The answer consists of the lines from the line holding "Given: Like the tweet with heart icon" through the last line of the entries, retyped exactly, and nothing else. No pictures belong in it.

(Pixel coordinate grounding data)
======
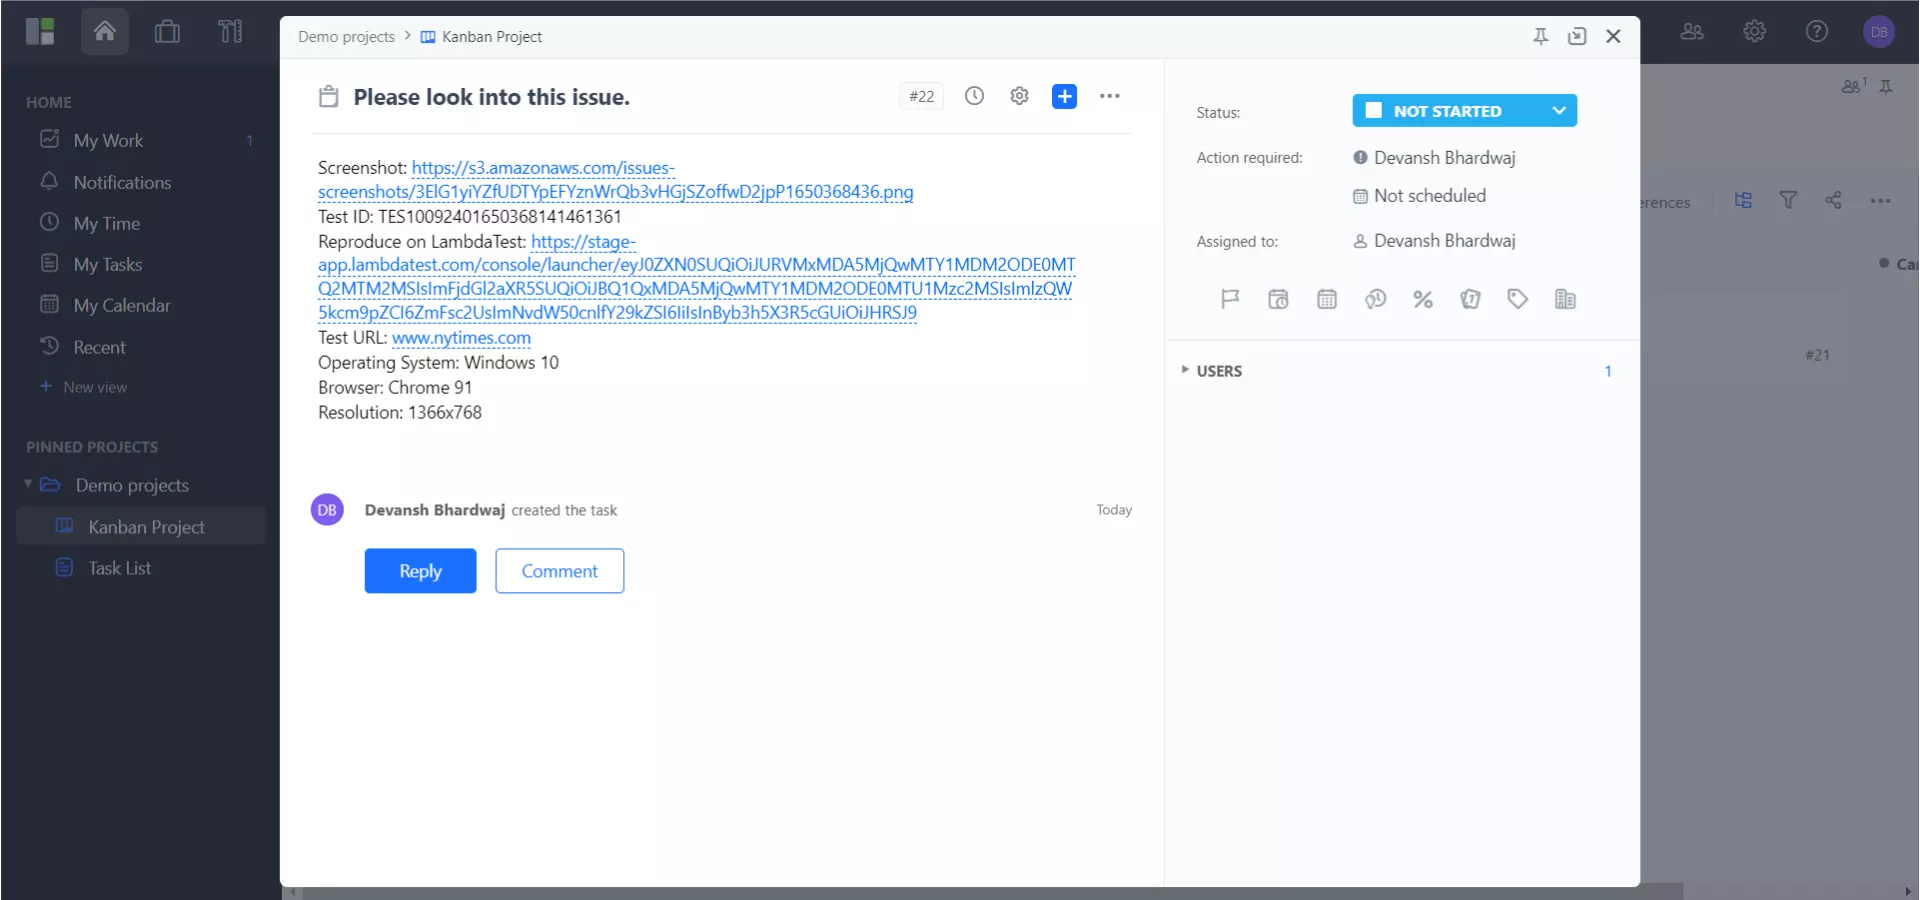Toggle the white status checkbox square
The image size is (1920, 900).
[1374, 111]
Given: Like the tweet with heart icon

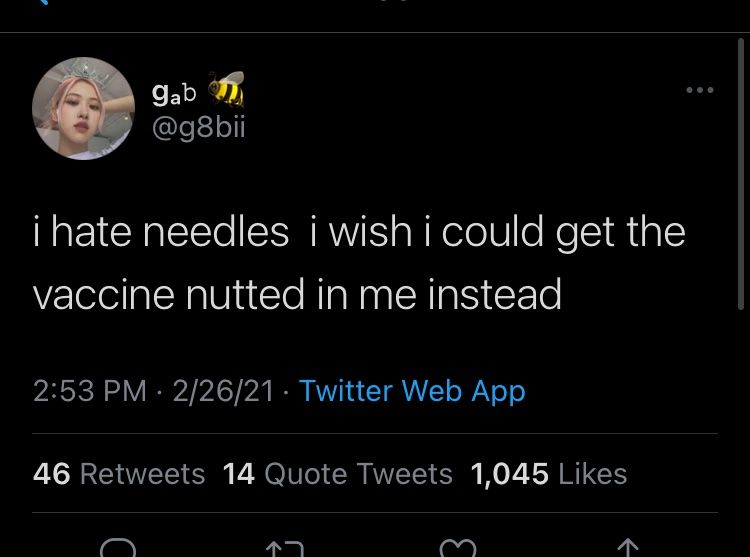Looking at the screenshot, I should (460, 548).
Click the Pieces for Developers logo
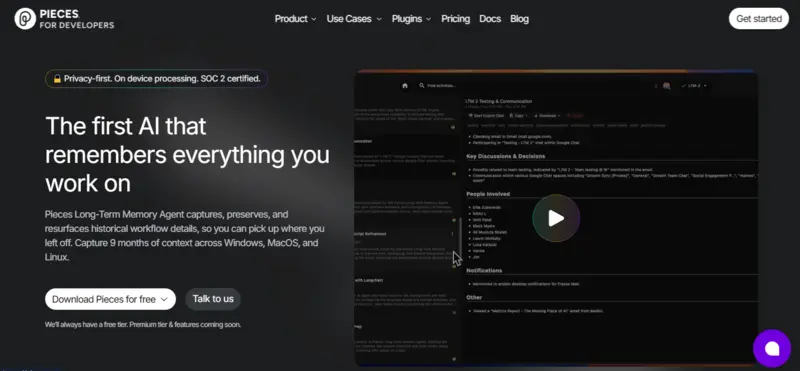 click(x=64, y=18)
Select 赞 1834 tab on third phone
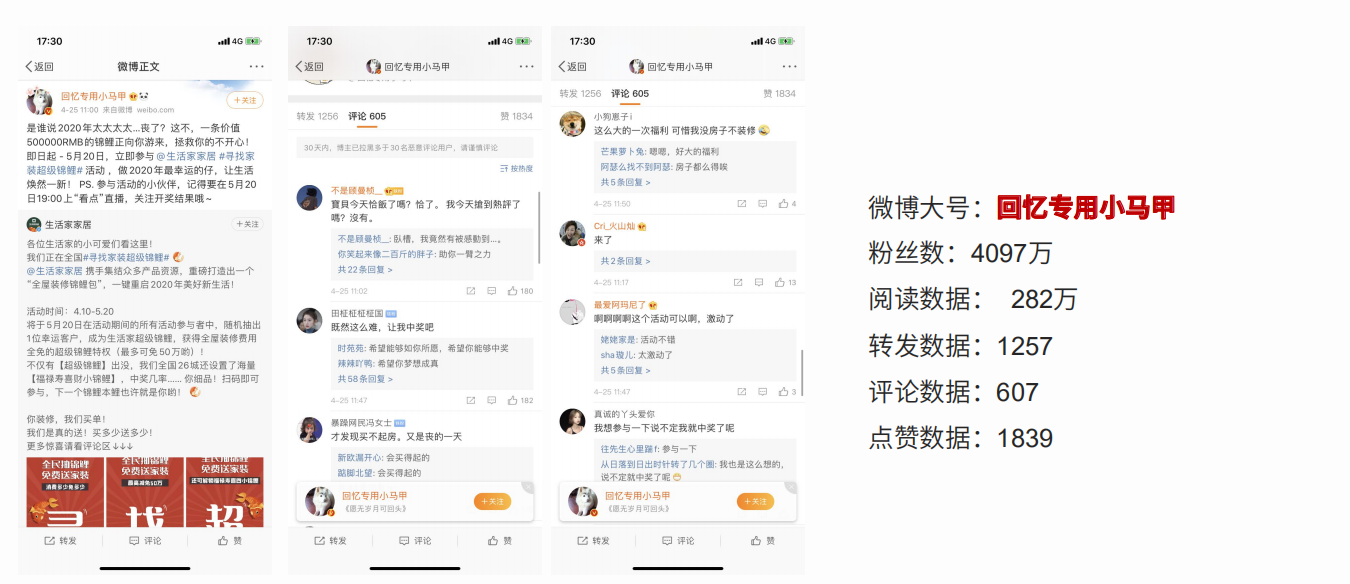This screenshot has width=1350, height=584. pos(779,93)
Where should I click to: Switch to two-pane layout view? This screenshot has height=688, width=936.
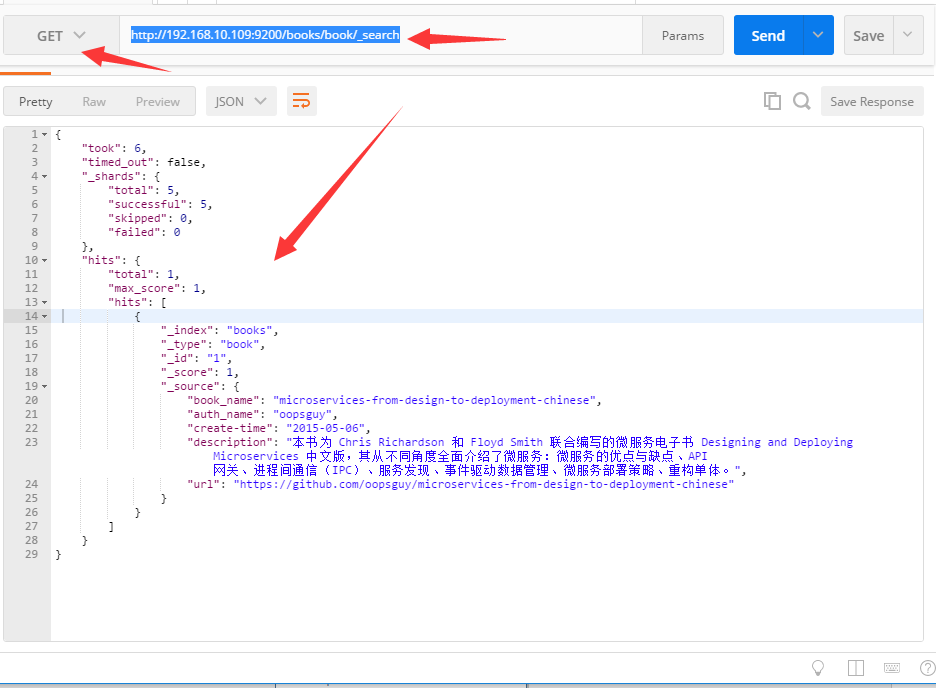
======
### Response below
Given: Like the tweet with heart icon

Looking at the screenshot, I should (460, 548).
Click the Pieces for Developers logo
 click(x=64, y=18)
Select 赞 1834 tab on third phone
This screenshot has width=1350, height=584. pos(779,93)
Where should I click to: Switch to two-pane layout view? This screenshot has height=688, width=936.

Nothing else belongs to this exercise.